Les femmes et le vin: une association impensable pour les Romains qui interdisaient à leurs femmes de boire du vin. Un thème qui fait encore débat. «Ces clichés sont dépassés. Les femmes ne connaissent pas mieux le vin que les hommes. Mais pas moins bien non plus», affirme Britta Wiegelmann, journaliste spécialisée dans le domaine du vin. 

Les a priori touchent également les préférences: la gent féminine boirait avant tout des vins doux et fruités. «Je suis la preuve vivante du contraire: lorsque je savoure un verre uniquement pour mon plaisir, je choisis un vin sec», indique la journaliste spécialisée.

Au cours des vingt années passées dans l’univers du vin, encore dominé par les hommes, Britta Wiegelmann ne se souvient pas avoir rencontré d’opposition de la part de ses collègues masculins: «Mais pour en arriver là, il a fallu que toute une génération de femmes mènent une âpre lutte.» 

Coraline de Wurstemberger est l’une d’elles. En 1995, elle a repris la gestion du domaine viticole familial à Mont-sur-Rolle (VD). Ce domaine appartient à des femmes depuis 1649. Il a été récemment rebaptisé Les Dames de Hautecour. «Lorsque j’ai commencé, j’ai dû me débrouiller seule. Mes collègues masculins, à quelques exceptions près, ne m’ont apporté ni conseils ni soutien.» Aujourd’hui, elle se considère comme définitivement acceptée. En général, les femmes ont désormais leur place dans l’univers du vin. On le perçoit clairement à l’Ecole de Changins (Haute Ecole spécialisée). Dans la filière Œnologie, depuis 2010, la part des femmes est aussi importante que celle des hommes. Une évolution que l’on retrouve aussi dans la viticulture.

Toutefois, une réalité demeure: «Les femmes, dans tous les métiers, doivent toujours en faire plus que leurs collègues masculins pour réussir, affirme avec conviction Coraline de Wurstemberger. Du moins si elles veulent parvenir au sommet de leur profession.» En 1998, cette Vaudoise a créé l’association Les Artisanes de la Vigne et du Vin, avec la Valaisanne Marie-Thérèse Chappaz et la Genevoise Françoise Berguer. Cette association met en réseau des viticultrices, qui présentent ensemble leurs vins lors de salons. Onze femmes en font partie.
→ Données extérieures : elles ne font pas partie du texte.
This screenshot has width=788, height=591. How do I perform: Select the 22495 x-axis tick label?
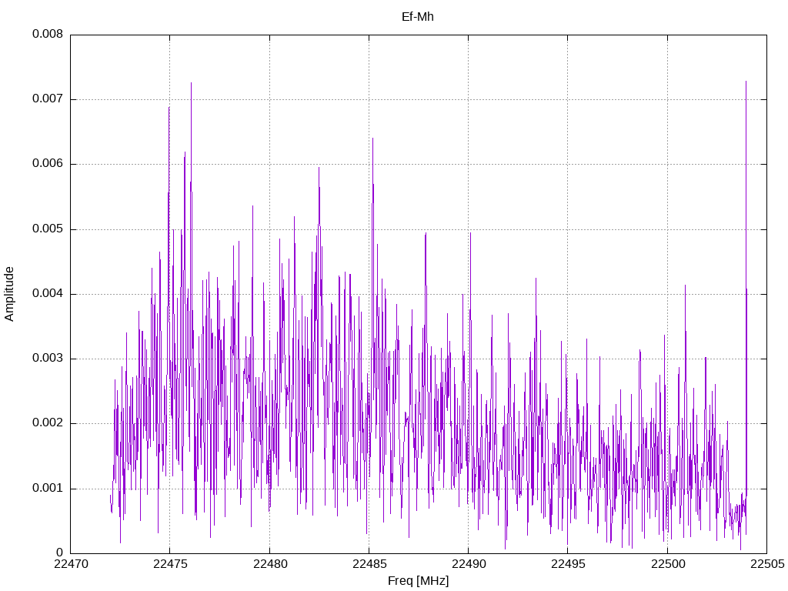click(567, 564)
Il n’existe pas de différence notable dans la typologie des vins, qu’ils aient été vinifiés par des femmes ou des hommes. C’est du moins l’avis de Coraline de Wurstemberger. Il serait faux de dire que les femmes produisent des vins plus suaves, plus onctueux ou plus légers. Mais la viticultrice admet que «les femmes ont davantage le goût du risque. Elles se soucient peu de suivre les tendances mais font plus confiance à leur jugement et à leur goût personnel». 

Dans le domaine de la dégustation aussi, les femmes sont de plus en plus présentes. Elles y sont d’ailleurs bienvenues. De nombreux spécialistes affirment qu’elles ont une perception plus fine que les hommes. Si la gent féminine ne prend guère part aux discussions sur le vin, cela n’est pas dû à un manque de connaissances mais bien plutôt à un manque d’assurance. «Les femmes abordent le sujet du vin de manière un peu différente des hommes, précise Sylvia Berger, responsable Vins chez Coop. Une femme fait davantage attention à tout ce qu’il y a autour du vin: elle veillera surtout à ce qu’il soit en harmonie avec le repas. De plus, les femmes boivent un vin parce qu’il est à leur goût et non parce qu’il est encensé par les critiques.»

Comme Britta Wiegelmann, Sylvia Berger n’aime pas les vins doux et fruités ou opulents en bouche. Elle apprécie au contraire ceux qui ont du caractère et le déclare sans ambages. Lors de l’achat de vin, des études ont en outre révélé que dans plus de la moitié des cas, ce sont les femmes qui le choisissent. Toutes seules.